**What you should do**.
Every record, down to the last line, must be given again exactly.

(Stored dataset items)

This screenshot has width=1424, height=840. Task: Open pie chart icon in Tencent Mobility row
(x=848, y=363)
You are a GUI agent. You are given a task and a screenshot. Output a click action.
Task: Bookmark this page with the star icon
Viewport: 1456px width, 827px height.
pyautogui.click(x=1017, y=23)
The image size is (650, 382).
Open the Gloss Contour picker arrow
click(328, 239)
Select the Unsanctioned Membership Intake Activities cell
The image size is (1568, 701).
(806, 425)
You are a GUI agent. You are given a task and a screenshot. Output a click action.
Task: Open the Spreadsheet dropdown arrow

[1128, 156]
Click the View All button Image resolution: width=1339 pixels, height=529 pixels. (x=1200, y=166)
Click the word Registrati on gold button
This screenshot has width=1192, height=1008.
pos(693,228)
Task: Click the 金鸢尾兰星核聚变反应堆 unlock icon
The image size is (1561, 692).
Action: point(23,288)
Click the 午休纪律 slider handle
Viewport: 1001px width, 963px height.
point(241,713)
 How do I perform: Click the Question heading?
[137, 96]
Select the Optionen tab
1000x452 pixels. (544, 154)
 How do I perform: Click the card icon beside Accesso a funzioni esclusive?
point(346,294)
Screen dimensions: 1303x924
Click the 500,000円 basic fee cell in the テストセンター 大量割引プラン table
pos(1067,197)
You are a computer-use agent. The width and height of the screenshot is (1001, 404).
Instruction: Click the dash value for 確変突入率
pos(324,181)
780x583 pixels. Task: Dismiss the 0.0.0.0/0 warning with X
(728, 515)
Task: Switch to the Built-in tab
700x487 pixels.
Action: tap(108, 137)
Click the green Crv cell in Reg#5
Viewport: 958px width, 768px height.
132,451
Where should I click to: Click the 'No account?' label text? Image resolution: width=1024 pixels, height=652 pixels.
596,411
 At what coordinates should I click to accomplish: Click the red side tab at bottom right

**Exercise answer**.
This screenshot has width=1424, height=840. Task: Open pie chart icon in Tencent Mobility row
(x=848, y=363)
You are a GUI agent. You are given a task and a screenshot. Output a click action.
Task: Bookmark this page with the star icon
Viewport: 1456px width, 827px height.
pyautogui.click(x=1017, y=23)
The image size is (650, 382).
Open the Gloss Contour picker arrow
click(328, 239)
Select the Unsanctioned Membership Intake Activities cell
The image size is (1568, 701).
(806, 425)
You are a GUI agent. You are given a task and a screenshot. Output a click action.
Task: Open the Spreadsheet dropdown arrow

[1128, 156]
Click the View All button Image resolution: width=1339 pixels, height=529 pixels. (x=1200, y=166)
Click the word Registrati on gold button
This screenshot has width=1192, height=1008.
pos(693,228)
Task: Click the 金鸢尾兰星核聚变反应堆 unlock icon
The image size is (1561, 692).
Action: point(23,288)
Click the 午休纪律 slider handle
Viewport: 1001px width, 963px height.
point(241,713)
 How do I perform: Click the Question heading?
[137, 96]
Select the Optionen tab
1000x452 pixels. (544, 154)
 How do I perform: Click the card icon beside Accesso a funzioni esclusive?
point(346,294)
Screen dimensions: 1303x924
Click the 500,000円 basic fee cell in the テストセンター 大量割引プラン table
pos(1067,197)
You are a computer-use agent. The width and height of the screenshot is (1001, 404).
Instruction: Click the dash value for 確変突入率
pos(324,181)
780x583 pixels. Task: Dismiss the 0.0.0.0/0 warning with X
(728, 515)
Task: Switch to the Built-in tab
700x487 pixels.
Action: tap(108, 137)
Click the green Crv cell in Reg#5
Viewport: 958px width, 768px height.
132,451
Where should I click to: Click the 'No account?' label text? Image resolution: width=1024 pixels, height=652 pixels.
596,411
 At what coordinates should I click to accomplish: Click the red side tab at bottom right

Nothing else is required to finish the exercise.